Users with different IPs
-
Hello people,
In the “User Login” screen of the AIOWPSec plugin, both in the “Logs of failed login” tab and in the “Account activity logs” tab, I noticed that for each user several different IPs are registered.
Of course, a user can change devices, but it is not natural for them to change so much, because in the records they show that on the same day, the same user logged in to his account or failed to log in with multiple IPs (something like 10 different IPs, for example). It is not natural for a user to change devices so much.In the case of “Login Failure Logs”, we can conclude that it could be a hacker who has discovered someone’s username and is trying to login using multiple IPs. I receive emails with notification of blocking the site, where sometimes it shows me that the same user tried to log in several times but failed, and the IPs shown are different, so I believe it may be hackers.
But for the case of “Account Activity Logs”, this tab shows the users who have logged into your accounts, so it means that they are the real users (not hackers).
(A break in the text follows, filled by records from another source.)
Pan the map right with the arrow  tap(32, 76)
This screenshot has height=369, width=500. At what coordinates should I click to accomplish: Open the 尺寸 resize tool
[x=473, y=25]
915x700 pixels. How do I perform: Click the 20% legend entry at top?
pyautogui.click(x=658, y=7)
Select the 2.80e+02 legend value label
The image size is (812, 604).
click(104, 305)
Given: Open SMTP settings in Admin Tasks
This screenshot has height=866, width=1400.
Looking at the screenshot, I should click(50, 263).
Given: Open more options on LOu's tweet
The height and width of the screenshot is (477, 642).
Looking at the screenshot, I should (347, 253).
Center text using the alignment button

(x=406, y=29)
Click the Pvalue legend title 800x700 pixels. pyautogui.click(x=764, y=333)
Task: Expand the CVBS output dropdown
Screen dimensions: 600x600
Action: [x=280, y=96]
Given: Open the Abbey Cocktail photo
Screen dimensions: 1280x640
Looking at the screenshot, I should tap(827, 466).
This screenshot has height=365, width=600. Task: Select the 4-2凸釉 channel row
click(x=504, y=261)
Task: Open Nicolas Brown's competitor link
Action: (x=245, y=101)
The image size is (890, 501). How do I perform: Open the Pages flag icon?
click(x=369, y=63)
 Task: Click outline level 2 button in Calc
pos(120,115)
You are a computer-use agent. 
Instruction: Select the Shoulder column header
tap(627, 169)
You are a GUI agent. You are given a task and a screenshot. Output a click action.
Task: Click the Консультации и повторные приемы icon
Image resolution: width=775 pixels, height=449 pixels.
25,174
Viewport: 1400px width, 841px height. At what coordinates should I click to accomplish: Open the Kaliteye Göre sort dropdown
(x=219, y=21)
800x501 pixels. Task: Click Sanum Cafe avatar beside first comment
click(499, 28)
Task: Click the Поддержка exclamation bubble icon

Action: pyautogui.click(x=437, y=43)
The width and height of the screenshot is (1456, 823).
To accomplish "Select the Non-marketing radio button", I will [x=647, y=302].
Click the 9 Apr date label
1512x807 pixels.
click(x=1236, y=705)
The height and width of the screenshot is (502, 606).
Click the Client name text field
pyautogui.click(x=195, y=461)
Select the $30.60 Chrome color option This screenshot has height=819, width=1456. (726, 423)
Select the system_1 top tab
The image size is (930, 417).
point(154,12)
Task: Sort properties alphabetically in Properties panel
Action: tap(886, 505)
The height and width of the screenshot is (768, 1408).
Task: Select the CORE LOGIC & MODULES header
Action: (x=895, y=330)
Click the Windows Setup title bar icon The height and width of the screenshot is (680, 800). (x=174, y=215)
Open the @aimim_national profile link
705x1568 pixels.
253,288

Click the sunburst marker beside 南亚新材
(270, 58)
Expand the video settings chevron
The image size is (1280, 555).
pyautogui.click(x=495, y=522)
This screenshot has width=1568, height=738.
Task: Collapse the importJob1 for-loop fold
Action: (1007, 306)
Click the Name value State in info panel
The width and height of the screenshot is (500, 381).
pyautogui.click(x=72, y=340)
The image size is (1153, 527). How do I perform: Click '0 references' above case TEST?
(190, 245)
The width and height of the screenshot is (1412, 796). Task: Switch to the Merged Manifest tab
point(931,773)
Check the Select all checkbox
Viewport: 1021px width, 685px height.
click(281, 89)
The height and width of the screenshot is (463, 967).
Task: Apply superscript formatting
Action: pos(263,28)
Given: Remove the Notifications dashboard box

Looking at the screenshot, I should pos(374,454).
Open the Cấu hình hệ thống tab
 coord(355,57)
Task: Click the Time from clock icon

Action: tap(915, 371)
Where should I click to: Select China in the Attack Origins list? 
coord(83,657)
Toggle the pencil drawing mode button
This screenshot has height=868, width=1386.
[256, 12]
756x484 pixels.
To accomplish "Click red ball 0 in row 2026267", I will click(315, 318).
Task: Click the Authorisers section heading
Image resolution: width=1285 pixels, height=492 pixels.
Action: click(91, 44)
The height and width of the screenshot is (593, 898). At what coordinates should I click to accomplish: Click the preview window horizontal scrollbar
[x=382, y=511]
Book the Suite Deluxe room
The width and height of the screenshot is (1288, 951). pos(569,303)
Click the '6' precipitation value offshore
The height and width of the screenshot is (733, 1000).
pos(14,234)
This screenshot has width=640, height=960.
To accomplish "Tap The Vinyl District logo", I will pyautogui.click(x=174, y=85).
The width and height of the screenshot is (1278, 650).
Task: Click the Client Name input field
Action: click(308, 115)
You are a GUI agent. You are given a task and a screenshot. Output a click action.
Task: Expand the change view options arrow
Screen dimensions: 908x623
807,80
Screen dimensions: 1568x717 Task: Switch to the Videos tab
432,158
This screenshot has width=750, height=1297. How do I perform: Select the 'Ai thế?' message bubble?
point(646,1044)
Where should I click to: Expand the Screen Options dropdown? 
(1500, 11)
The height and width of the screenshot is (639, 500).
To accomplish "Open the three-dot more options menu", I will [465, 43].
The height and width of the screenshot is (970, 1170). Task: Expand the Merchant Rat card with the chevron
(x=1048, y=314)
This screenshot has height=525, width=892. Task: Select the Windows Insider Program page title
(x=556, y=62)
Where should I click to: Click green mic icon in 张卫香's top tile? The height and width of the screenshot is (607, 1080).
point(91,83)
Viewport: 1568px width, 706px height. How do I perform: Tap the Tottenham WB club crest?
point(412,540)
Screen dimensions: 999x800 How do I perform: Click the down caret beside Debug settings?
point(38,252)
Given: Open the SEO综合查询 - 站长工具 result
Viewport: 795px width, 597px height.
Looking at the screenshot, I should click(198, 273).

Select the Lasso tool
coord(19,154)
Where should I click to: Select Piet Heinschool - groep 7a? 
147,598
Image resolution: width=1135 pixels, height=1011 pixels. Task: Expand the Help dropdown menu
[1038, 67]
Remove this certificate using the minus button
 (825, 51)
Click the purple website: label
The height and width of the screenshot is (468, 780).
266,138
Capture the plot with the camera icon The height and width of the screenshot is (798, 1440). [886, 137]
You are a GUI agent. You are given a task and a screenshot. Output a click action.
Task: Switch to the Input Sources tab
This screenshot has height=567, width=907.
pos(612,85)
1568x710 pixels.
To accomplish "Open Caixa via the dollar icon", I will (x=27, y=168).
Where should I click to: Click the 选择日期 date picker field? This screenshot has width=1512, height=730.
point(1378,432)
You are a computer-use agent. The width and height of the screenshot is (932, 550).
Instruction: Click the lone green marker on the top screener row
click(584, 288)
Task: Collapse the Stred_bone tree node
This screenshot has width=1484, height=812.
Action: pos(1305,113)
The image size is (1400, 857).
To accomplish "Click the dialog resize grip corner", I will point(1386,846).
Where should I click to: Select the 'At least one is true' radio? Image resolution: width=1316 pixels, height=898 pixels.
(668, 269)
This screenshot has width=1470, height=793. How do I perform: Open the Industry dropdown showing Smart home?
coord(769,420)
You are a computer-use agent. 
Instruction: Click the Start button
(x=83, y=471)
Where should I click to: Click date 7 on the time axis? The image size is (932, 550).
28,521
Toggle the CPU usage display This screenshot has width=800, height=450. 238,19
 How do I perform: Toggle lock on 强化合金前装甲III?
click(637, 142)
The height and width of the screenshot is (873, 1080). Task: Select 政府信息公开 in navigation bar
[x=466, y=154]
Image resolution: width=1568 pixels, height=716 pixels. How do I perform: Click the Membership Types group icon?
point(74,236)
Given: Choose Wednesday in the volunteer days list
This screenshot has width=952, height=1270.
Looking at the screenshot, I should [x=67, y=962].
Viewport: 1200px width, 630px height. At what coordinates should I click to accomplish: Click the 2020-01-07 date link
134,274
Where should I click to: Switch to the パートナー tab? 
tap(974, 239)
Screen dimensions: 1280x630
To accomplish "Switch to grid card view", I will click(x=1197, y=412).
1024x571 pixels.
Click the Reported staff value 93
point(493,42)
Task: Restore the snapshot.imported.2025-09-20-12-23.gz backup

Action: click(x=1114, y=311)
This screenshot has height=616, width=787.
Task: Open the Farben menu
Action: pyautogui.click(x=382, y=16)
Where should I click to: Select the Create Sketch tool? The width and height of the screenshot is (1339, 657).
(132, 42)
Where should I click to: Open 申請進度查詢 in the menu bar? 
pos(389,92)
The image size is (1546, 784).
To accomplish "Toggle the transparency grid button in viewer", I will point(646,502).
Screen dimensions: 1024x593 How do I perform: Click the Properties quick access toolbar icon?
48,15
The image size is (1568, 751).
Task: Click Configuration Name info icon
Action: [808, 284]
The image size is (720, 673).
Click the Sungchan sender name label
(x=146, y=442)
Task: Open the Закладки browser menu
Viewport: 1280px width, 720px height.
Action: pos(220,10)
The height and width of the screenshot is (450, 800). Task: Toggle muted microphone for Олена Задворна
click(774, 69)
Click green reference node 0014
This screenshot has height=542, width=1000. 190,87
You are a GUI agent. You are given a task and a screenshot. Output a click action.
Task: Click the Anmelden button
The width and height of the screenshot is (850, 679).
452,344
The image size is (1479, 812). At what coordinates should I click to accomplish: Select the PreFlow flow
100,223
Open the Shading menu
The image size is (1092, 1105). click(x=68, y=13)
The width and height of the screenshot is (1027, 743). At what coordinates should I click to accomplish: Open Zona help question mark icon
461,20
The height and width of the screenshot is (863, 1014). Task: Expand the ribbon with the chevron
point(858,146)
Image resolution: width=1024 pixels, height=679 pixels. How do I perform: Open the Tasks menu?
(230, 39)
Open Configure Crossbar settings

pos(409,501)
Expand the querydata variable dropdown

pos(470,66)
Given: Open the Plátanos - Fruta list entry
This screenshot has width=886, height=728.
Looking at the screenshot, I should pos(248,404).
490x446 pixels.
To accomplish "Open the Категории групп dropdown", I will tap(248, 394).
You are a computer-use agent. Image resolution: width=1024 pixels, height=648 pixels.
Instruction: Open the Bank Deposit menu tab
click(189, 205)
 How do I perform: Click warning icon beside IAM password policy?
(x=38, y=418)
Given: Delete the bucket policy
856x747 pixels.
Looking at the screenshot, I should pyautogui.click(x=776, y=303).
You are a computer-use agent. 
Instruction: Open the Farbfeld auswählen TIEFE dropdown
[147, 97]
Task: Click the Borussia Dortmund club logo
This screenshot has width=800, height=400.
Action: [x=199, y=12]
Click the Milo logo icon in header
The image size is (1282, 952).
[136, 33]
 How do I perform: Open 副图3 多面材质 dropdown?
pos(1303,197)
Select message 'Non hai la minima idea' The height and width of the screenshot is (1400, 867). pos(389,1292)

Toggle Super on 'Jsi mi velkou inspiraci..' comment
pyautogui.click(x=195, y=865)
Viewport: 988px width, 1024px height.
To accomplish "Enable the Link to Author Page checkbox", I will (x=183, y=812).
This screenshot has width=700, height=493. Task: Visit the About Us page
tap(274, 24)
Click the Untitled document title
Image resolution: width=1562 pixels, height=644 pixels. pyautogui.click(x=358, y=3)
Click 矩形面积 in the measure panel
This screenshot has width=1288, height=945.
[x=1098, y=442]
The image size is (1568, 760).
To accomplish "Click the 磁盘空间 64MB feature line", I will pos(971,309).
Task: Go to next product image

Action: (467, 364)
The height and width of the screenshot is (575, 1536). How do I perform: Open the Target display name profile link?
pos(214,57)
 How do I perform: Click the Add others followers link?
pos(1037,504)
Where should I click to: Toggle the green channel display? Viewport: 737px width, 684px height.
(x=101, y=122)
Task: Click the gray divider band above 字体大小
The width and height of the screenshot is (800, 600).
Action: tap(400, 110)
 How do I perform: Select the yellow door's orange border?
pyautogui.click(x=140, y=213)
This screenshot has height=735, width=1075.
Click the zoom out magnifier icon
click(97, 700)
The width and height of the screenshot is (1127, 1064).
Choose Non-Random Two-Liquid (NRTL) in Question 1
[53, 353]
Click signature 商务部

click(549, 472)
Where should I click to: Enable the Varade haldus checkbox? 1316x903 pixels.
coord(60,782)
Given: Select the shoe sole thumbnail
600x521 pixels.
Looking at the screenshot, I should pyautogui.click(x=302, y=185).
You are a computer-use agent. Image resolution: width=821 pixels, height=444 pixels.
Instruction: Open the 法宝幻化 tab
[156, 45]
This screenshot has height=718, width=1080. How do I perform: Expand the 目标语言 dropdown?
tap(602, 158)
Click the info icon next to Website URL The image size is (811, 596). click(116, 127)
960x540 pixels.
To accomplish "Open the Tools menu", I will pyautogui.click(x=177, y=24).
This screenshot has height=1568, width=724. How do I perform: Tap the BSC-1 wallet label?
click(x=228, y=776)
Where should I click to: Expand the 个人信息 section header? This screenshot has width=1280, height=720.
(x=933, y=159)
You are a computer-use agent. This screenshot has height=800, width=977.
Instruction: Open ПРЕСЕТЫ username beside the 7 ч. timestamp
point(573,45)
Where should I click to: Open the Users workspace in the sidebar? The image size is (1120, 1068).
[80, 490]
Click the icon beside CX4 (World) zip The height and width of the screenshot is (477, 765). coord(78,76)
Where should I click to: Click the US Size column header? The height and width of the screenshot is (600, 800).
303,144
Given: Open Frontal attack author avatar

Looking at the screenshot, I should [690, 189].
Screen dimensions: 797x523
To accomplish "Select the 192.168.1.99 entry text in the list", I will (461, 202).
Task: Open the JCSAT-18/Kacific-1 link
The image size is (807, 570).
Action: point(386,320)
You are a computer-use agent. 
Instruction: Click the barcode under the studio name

And this tab also shows that the user entered his account with several IPs (including several on the same day).I also realized that even the comment logs, the same user as comments several times, are registered different IPs. However, in this case I realized that between several comments in about 4 weeks, it shows the same IP, and then changes to another IP and thus always records that same IP for about 4 weeks and then changes again to another IP and continues so for about 4 weeks and changes to another IP, and so on.
Can you explain to me why these IP variations for the same user?
I appreciate the help.
- The topic ‘Users with different IPs’ is closed to new replies.